Against the RopesThursday 13 May 2004
Directed by Charles S Dutton, starring Meg Ryan, Omar Epps, Charles S Dutton, Tim Daly, Tony Shalhoub and Joe Cortese.
While 'The Calcium Kid' was an unlikely combination of boxing and Orlando Bloom, 'Against the Ropes', this week's boxing film, is an even odder mixture. According to a title card, 'Against the Ropes' was "inspired by" Jackie Kallen, one of the first women to succeed in the macho world of professional boxing. But casting the ever-fluffy (even when she tries very hard not to be) Meg Ryan in a story about boxing is just asking for the wrong sort of trouble.
Ryan plays Kallen as a mouthy go-getter with a weakness for leopard prints, outfits that would make a hooker blush and a soft-focus camera lens. It's cliché-tastic - she finds a raw but talented boxer (Epps) from the wrong side of town, drags a grumpy old trainer out of retirement (Dutton, whose debut directing project this unfortunately is), gets consumed by her own importance, loses a boxer and learns a lesson.
It's 'Erin Brockovich' meets 'Rocky' en route to 'Jerry Maguire' - but without any sort of charm or, alternatively, grit. Ryan as Kallen is more likely to cry than negotiate, and when one of her cartoonish antagonists calls her a "Barbie doll with glass balls", you'll probably find yourself nodding in agreement rather than getting outraged for her character.
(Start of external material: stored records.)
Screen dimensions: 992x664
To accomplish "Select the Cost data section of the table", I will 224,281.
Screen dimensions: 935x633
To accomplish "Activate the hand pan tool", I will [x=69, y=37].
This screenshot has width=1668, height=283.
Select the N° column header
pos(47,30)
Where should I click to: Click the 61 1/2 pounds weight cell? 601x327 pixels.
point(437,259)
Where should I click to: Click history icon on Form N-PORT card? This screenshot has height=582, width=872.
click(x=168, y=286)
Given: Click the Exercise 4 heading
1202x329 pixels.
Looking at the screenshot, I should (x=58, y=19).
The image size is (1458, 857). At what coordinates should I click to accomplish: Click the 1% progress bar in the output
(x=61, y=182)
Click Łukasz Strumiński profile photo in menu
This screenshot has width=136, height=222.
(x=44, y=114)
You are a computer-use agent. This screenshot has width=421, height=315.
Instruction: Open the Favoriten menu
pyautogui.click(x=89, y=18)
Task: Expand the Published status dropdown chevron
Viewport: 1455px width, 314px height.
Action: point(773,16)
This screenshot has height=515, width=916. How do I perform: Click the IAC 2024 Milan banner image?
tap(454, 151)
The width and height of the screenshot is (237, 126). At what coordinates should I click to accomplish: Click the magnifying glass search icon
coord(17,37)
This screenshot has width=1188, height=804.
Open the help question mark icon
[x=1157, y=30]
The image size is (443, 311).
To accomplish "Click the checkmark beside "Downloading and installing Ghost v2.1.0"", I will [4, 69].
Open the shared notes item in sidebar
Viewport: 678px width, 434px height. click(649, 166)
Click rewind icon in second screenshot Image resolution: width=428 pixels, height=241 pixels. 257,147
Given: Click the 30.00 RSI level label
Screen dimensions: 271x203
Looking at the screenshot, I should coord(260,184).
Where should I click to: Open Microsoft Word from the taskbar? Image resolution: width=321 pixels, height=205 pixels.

It does top 'The Calcium Kid' by actually managing to get in the ring but director Charles S Dutton - who, incidentally, is the actor most worth watching - proves himself unable to direct any actual boxing. He's not assisted by a turgid script from Cheryl Edwards, who should have gone less for the "inspired by" route and more towards a straightforward adaptation of Kallen's autobiography.
With too much boxing for the women and too much Meg for the men, 'Against the Ropes' will struggle to find an audience.